I can feel the baby, well… the baby bump.

I don’t know why it happens, but in the mornings the bump gets a little higher in my stomach and feels more noticeable. I just sit there for a few moments feeling this strange, but amazing, little thing inside me. I can’t wait to feel her (or him) kick!

Pregnancy Dreams

Disclaimer: This blog may or may not turn into a maternity/pregnancy/baby blog for a while. What can I say, it’s all I think about!

Last night, I had my first pregnant dream. I wish I could give you the details. I’m trying SO hard to remember them. But, I am just excited to finally have one. One of my many pregnant friends, Heidi, mentioned how she had been dreaming about her little baby which is why she actually thought she was having a girl (which, she is).

I’d been jealous ever since.

Now, if the dreams could be a little more specific (and real) about the gender, that would be fabulous! Which reminds me, I am fifteen weeks and, for a small fee, we can find out at my next appointment what the gender is. T.J. doesn’t think it’s worth it, but if we don’t find out in two weeks, we have to wait one more month after that.

2 weeks or 7 weeks….?!?

I’m pretty sure the answer is obvious.

All that being said, why it’s worth it:

  1. Everything on the previous list is temporary.
  2. I can’t wait to start our family.
  3. There are many creative Halloween costumes with a baby bump, such as a “Bun in the Oven.”
  4. I get to dress up our baby as a cute little Christmas elf or Santa Claus in December.
  5. Seeing our little baby and hearing its heartbeat in the ultrasounds.
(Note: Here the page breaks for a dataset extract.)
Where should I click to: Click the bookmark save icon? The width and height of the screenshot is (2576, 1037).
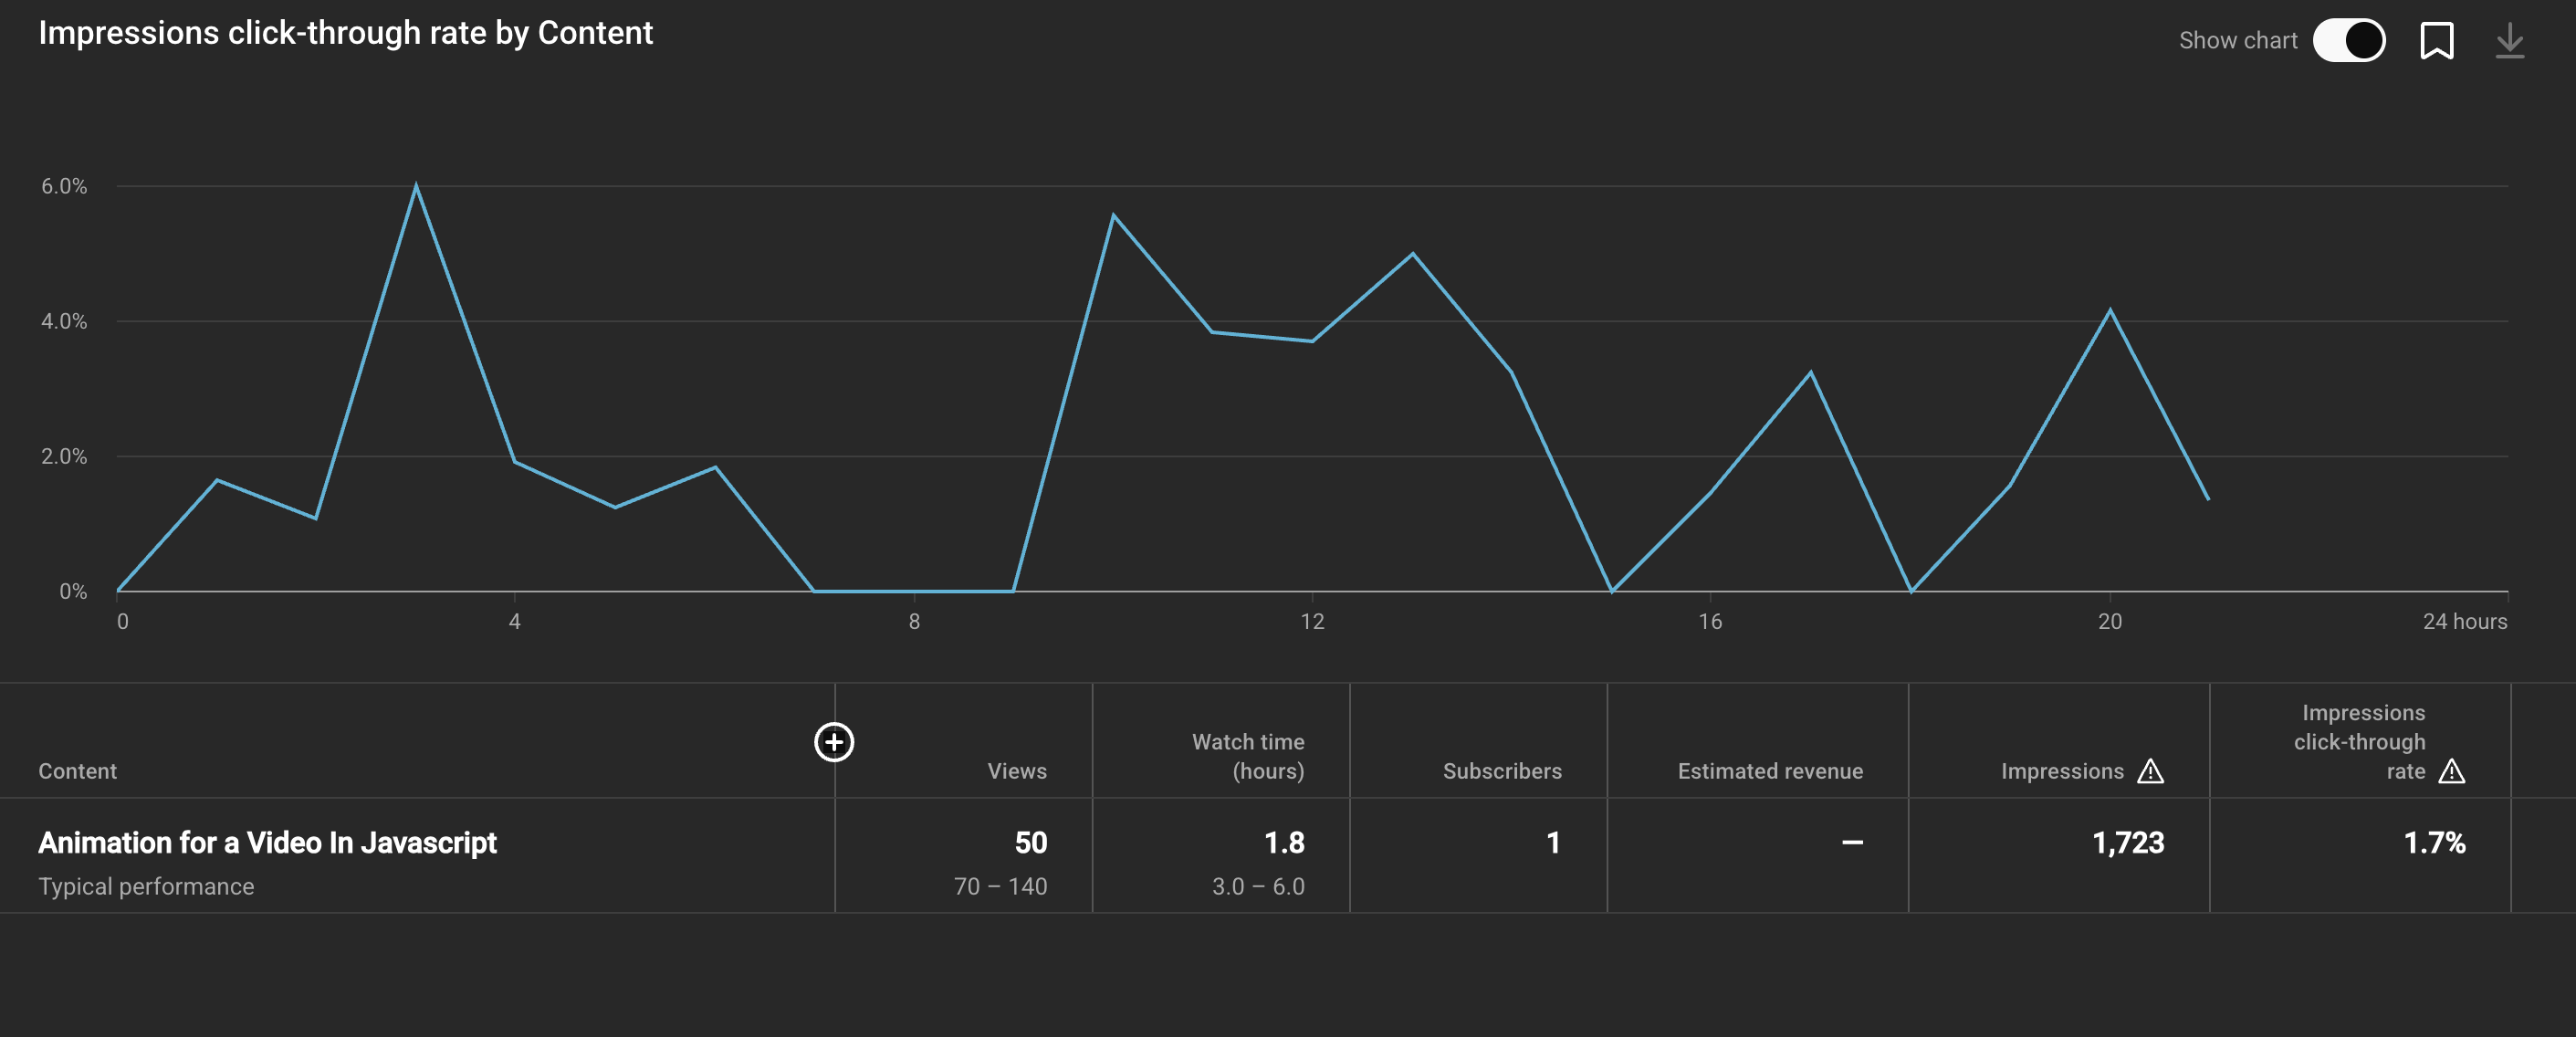[x=2436, y=41]
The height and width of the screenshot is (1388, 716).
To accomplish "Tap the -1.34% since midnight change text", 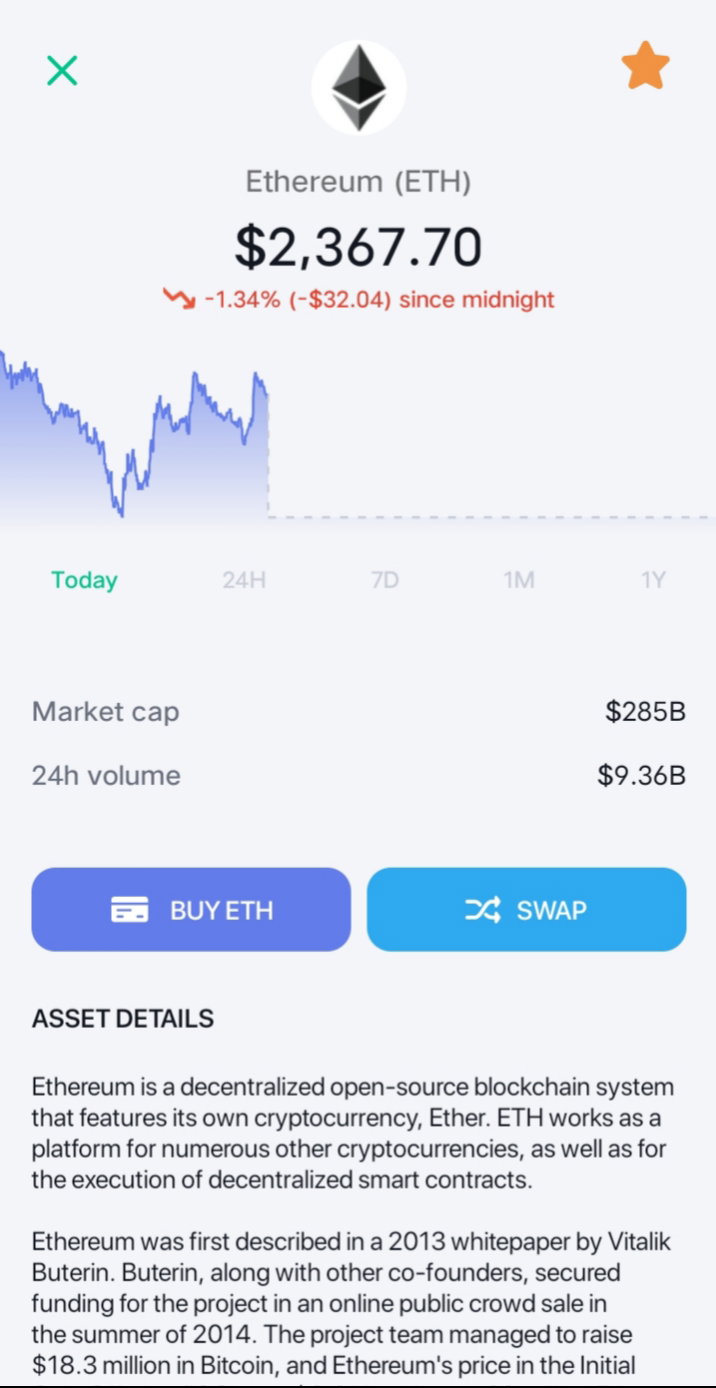I will coord(379,299).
Things I miss about my non-pregnant body:

  1. My clear skin. I already wrote a post about that.
  2. My flatter belly and wearing jeans comfortably.
  3. My clear mind. I searched the house one day for my phone, upon realizing it was in my hand the entire time.
  4. My {somewhat} normal emotions. I thought the first trimester was emotional. The second is even worse (and I’m guessing the third is a nightmare?). Lately, I’ve found myself jumping down T.J.’s throat or having an emotional roller-coaster ride at work.
  5. My regular appetite. Yesterday I was craving homemade caramels. Really? I honestly couldn’t get them out of my mind. So, there I was searching my cookbooks and searching for the ingredients on a Sunday evening. Unfortunately, we didn’t have any whipping cream (do people really keep that on hand?) and so I made Divinity instead. Utter disappointment. This morning I’m craving nachos and cheese. Fortunately, I haven’t gained any weight yet. You probably don’t believe me, after telling you all of that though.
  6. No Aches. Head aches and stomach aches everyday! I might need to boost up my medicine intake, I’m just nervous about hurting the baby. I also have “the jimmy legs.” Actually, I don’t really know what that is, I just heard it on Seinfeld once. But, if it has anything to do with achy, restless legs, I’ve got them.
  7. Smelling things normally. Oh boy, this one is number one. I cannot explain how weird and horrible it is. I’ve been told that this will go away soon, and I’m praying that it does. I’ve literally looked into buying the stuff people put under their noses in the movies when working with cadavers.
  8. We’ll just put all the things pregnant women do not talk about because they’re unpleasant and rather personal in this last bullet.